## Stored items:
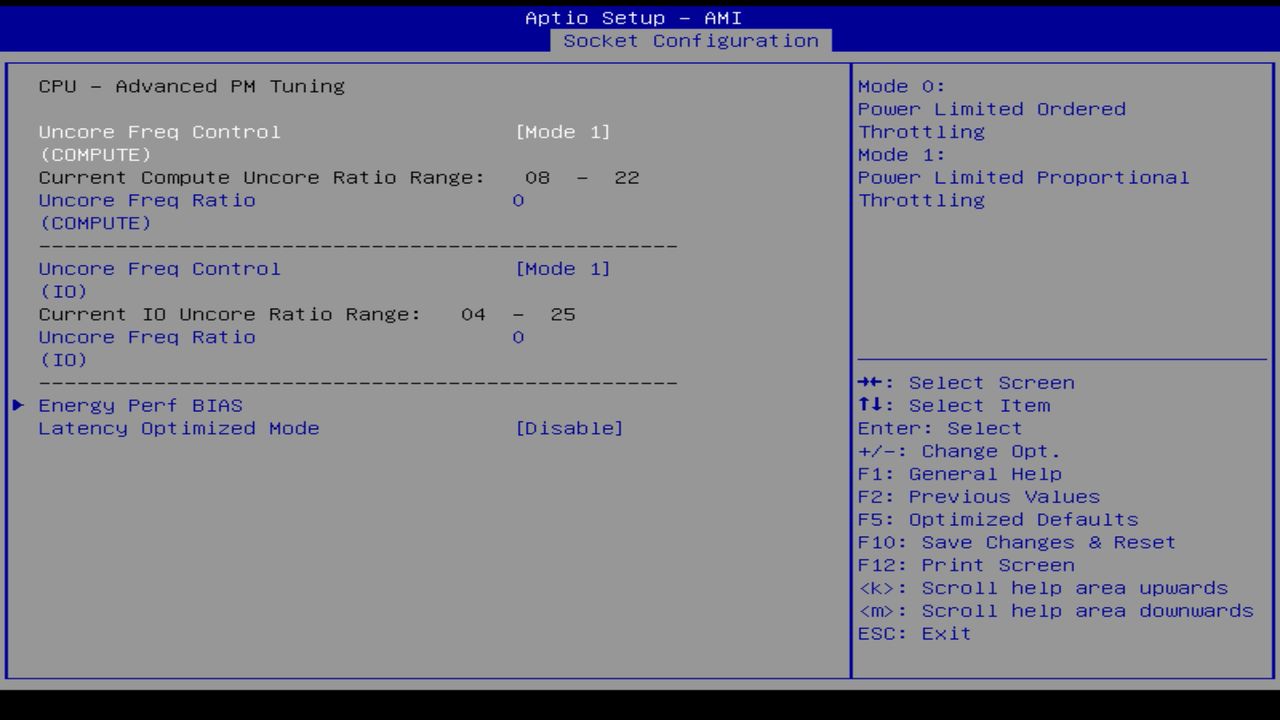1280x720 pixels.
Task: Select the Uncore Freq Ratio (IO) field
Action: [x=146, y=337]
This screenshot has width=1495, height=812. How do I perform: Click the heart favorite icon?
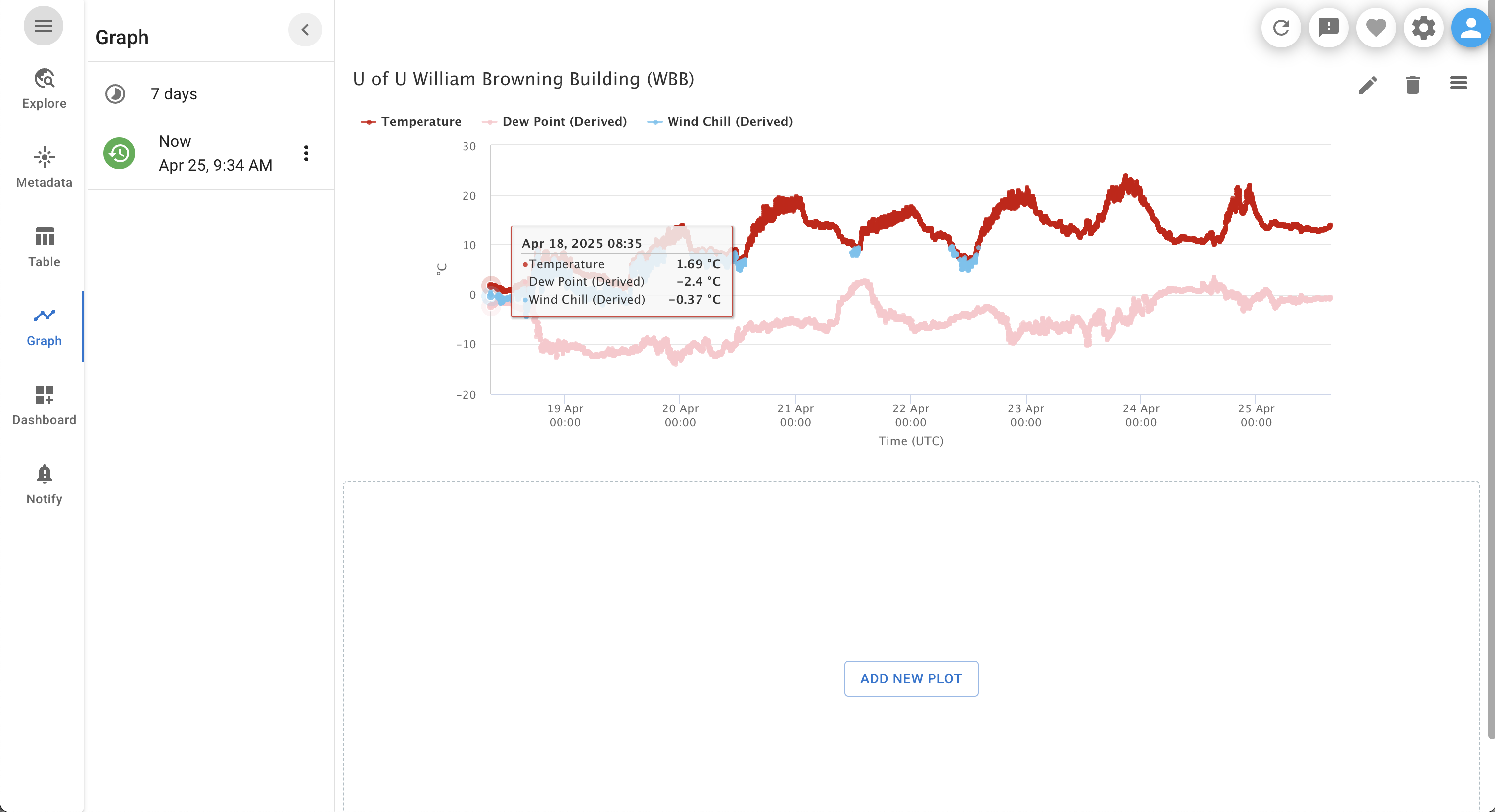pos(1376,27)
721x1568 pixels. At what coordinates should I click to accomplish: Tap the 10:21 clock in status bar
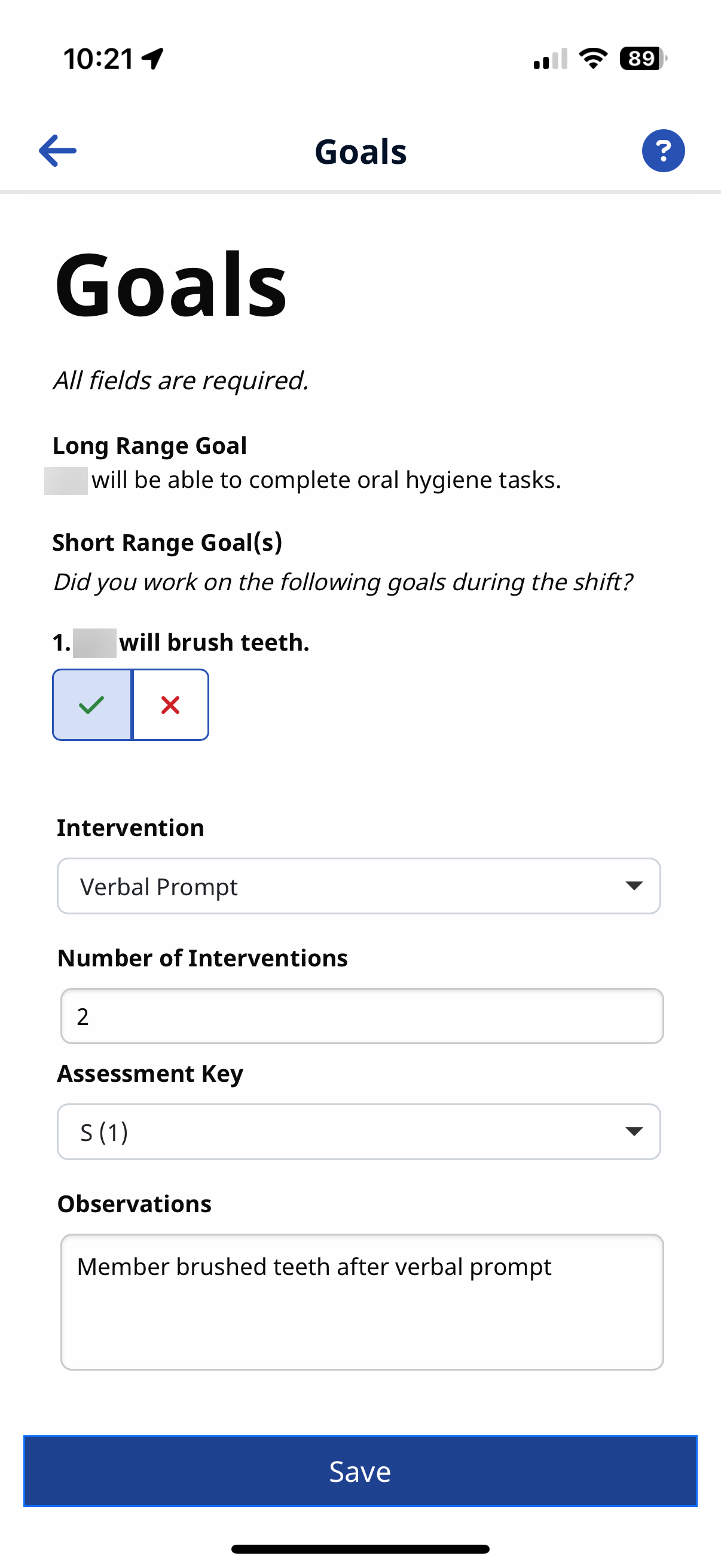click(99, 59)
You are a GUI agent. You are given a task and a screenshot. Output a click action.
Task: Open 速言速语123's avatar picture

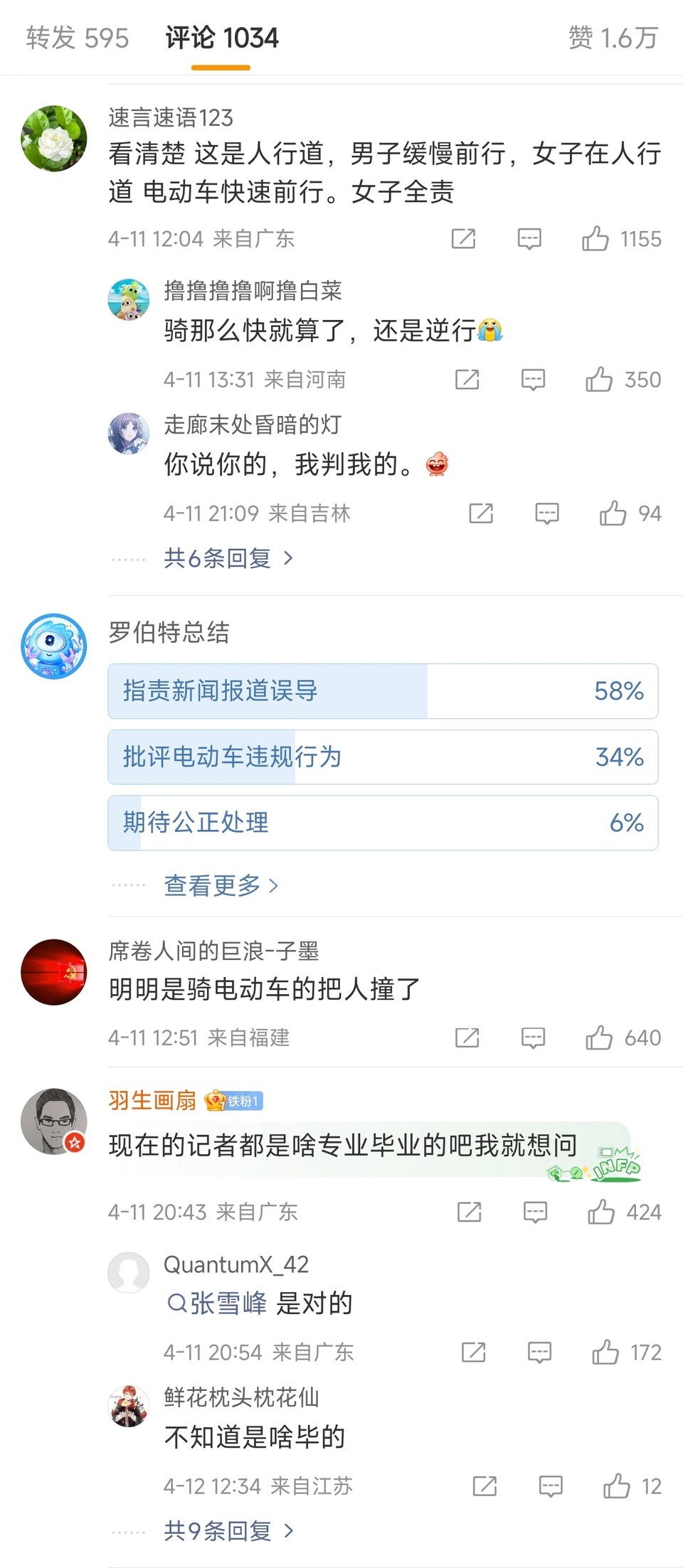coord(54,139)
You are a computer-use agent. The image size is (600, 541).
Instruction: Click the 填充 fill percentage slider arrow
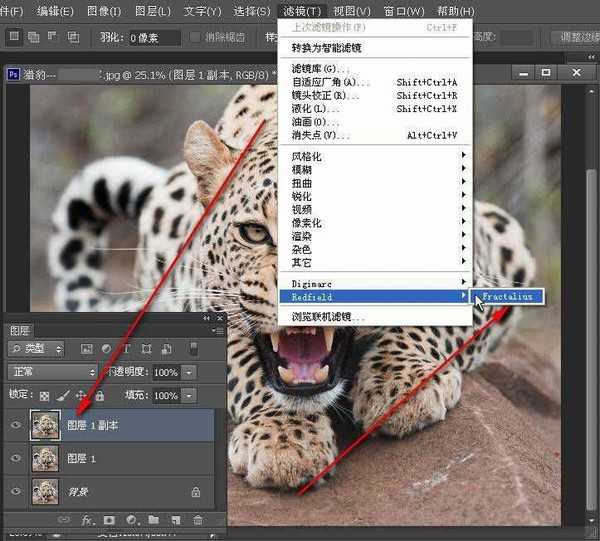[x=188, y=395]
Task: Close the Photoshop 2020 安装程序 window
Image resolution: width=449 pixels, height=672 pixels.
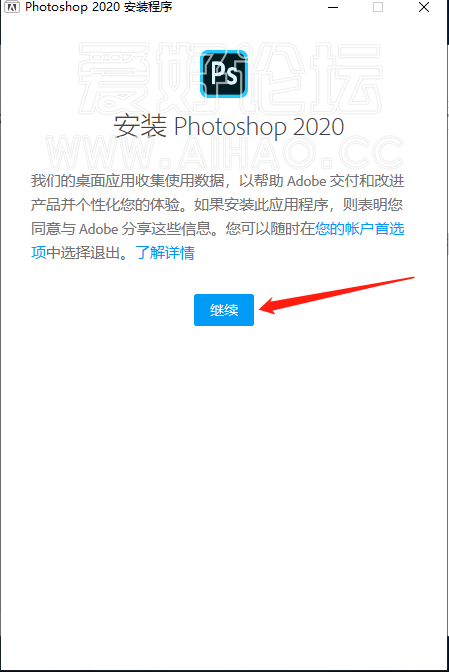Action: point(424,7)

## Work task:
In the records above, find the line that contains "Task: Open 速言速语123's avatar picture" and retype it and all lines after it exactly, leaving out any pictures.

## Expected answer:
Task: Open 速言速语123's avatar picture

coord(54,139)
You are a computer-use agent. The image size is (600, 541).
Instruction: Click the 填充 fill percentage slider arrow
[x=188, y=395]
Task: Close the Photoshop 2020 安装程序 window
Image resolution: width=449 pixels, height=672 pixels.
Action: point(424,7)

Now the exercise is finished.